» Problem to solve
Please return, exactly as they appear, the records between the lines holding "Task: Expand Audio" and "(x=567, y=103)", inclusive.

» Provided records
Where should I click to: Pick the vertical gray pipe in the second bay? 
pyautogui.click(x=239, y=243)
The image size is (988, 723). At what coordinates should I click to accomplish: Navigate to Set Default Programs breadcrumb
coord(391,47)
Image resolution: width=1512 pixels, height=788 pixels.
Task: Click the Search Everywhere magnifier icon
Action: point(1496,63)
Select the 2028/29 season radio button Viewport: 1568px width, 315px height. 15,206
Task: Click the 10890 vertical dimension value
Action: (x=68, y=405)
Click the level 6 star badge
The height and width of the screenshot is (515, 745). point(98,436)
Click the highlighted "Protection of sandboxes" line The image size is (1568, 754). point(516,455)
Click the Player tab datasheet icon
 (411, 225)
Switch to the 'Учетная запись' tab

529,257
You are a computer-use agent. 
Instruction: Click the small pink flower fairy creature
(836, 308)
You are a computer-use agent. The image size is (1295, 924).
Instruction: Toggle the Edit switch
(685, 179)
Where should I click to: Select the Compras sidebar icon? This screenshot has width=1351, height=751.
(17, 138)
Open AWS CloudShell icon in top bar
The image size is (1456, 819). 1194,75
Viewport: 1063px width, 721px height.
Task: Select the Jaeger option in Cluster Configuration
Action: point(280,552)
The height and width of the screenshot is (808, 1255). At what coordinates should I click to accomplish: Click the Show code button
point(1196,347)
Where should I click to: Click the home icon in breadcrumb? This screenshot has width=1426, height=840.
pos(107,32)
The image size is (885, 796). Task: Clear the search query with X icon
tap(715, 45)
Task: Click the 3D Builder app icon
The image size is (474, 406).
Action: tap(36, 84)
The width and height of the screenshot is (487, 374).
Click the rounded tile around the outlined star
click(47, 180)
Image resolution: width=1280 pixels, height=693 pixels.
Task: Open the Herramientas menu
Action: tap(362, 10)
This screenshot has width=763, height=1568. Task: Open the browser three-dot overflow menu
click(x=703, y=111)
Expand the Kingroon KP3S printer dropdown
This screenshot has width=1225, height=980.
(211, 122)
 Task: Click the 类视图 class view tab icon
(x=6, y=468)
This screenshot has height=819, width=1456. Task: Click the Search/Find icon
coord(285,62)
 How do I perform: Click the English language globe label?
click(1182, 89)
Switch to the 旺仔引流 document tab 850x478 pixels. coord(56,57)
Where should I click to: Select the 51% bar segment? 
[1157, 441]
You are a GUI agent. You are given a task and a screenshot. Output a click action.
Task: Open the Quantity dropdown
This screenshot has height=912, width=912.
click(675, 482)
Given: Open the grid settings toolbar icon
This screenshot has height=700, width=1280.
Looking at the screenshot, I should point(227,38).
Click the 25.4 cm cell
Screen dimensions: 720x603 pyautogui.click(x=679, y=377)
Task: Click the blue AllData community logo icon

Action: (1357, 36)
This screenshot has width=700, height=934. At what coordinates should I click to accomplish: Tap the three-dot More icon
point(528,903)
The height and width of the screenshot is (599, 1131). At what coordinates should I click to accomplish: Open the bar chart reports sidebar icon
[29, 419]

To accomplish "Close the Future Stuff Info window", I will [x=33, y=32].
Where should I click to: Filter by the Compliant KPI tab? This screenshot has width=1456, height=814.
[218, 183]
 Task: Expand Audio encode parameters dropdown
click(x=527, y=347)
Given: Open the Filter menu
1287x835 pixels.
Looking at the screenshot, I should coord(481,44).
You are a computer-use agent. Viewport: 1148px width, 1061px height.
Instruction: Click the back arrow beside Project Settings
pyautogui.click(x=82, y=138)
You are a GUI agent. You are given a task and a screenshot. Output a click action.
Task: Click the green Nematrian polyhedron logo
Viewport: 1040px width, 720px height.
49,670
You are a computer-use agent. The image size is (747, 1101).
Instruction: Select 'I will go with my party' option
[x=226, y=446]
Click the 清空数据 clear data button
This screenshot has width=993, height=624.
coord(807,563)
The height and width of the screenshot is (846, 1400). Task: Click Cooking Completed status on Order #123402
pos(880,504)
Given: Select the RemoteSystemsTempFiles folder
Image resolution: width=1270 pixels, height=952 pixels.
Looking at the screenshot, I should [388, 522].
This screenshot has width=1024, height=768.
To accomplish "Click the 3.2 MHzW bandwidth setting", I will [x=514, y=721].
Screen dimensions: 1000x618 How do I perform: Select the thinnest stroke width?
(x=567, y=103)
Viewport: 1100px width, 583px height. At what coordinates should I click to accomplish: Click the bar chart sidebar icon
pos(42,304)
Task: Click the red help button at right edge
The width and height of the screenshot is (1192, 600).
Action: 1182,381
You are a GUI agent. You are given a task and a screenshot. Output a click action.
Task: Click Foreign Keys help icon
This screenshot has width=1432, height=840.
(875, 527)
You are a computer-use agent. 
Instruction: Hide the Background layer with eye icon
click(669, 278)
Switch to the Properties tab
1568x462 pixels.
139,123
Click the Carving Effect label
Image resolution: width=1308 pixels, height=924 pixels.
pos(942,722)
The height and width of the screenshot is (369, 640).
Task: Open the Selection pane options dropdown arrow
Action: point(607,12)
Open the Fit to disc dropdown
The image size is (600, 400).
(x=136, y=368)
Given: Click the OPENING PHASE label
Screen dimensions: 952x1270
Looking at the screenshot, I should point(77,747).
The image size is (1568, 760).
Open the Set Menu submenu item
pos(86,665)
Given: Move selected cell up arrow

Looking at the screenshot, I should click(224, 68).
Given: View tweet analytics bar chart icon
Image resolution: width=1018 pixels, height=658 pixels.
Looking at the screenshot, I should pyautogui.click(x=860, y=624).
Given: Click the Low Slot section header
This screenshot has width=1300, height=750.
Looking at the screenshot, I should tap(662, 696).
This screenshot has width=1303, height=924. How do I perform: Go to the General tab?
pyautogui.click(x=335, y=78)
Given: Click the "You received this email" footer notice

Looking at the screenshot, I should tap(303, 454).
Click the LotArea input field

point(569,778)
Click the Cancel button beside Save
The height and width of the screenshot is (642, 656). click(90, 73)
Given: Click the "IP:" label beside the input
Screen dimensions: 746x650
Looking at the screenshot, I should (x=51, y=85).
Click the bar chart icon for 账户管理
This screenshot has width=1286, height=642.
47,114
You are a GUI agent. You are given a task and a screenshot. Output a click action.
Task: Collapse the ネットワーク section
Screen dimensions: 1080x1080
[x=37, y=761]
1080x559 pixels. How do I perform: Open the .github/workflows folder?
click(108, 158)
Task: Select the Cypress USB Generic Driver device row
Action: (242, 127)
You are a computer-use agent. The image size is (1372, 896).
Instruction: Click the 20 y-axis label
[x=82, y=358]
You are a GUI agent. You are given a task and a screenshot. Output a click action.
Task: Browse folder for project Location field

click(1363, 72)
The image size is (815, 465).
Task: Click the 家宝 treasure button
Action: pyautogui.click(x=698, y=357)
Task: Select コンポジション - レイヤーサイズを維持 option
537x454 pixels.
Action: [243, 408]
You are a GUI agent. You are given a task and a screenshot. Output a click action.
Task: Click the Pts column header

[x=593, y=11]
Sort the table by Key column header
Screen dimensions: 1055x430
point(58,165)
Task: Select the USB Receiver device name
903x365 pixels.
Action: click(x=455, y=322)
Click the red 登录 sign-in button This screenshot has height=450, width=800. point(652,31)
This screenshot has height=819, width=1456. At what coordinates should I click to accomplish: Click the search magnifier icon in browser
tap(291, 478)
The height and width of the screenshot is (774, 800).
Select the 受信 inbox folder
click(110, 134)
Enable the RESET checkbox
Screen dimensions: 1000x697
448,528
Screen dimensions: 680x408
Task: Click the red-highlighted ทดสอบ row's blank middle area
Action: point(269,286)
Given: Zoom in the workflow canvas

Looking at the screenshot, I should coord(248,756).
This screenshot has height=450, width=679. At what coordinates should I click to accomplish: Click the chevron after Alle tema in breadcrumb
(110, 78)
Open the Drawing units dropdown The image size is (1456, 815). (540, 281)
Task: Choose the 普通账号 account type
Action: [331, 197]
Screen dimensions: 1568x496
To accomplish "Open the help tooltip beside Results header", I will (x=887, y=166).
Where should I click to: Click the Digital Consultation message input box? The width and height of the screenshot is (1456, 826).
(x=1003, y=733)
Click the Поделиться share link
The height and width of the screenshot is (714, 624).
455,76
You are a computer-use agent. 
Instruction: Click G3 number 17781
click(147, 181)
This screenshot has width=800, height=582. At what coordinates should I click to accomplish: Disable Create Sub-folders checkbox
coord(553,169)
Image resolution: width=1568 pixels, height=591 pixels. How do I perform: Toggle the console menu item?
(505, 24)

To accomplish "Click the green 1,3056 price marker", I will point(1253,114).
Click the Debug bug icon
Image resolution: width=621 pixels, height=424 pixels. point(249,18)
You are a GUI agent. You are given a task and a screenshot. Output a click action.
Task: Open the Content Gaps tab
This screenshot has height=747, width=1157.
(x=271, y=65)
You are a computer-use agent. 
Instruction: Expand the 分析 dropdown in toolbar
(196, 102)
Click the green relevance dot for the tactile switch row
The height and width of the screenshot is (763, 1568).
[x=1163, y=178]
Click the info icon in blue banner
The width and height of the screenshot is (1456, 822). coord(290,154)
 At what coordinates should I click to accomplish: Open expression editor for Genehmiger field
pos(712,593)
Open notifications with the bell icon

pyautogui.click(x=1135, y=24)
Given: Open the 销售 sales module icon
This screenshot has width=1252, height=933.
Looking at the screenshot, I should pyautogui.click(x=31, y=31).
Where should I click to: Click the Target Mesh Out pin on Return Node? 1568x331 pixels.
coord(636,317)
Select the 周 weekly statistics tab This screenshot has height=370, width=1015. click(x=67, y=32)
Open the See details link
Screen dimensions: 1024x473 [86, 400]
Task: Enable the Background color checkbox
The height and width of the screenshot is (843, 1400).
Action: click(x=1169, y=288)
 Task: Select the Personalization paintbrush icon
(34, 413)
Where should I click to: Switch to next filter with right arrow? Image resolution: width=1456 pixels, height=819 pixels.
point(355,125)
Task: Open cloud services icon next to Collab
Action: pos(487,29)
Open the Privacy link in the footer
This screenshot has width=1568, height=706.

» Finished task
 Task: Expand Audio encode parameters dropdown
click(x=527, y=347)
Given: Open the Filter menu
1287x835 pixels.
Looking at the screenshot, I should coord(481,44).
You are a computer-use agent. Viewport: 1148px width, 1061px height.
Instruction: Click the back arrow beside Project Settings
pyautogui.click(x=82, y=138)
You are a GUI agent. You are given a task and a screenshot. Output a click action.
Task: Click the green Nematrian polyhedron logo
Viewport: 1040px width, 720px height.
49,670
You are a computer-use agent. The image size is (747, 1101).
Instruction: Select 'I will go with my party' option
[x=226, y=446]
Click the 清空数据 clear data button
This screenshot has width=993, height=624.
coord(807,563)
The height and width of the screenshot is (846, 1400). Task: Click Cooking Completed status on Order #123402
pos(880,504)
Given: Select the RemoteSystemsTempFiles folder
Image resolution: width=1270 pixels, height=952 pixels.
Looking at the screenshot, I should [388, 522].
This screenshot has width=1024, height=768.
To accomplish "Click the 3.2 MHzW bandwidth setting", I will [x=514, y=721].
Screen dimensions: 1000x618 How do I perform: Select the thinnest stroke width?
(x=567, y=103)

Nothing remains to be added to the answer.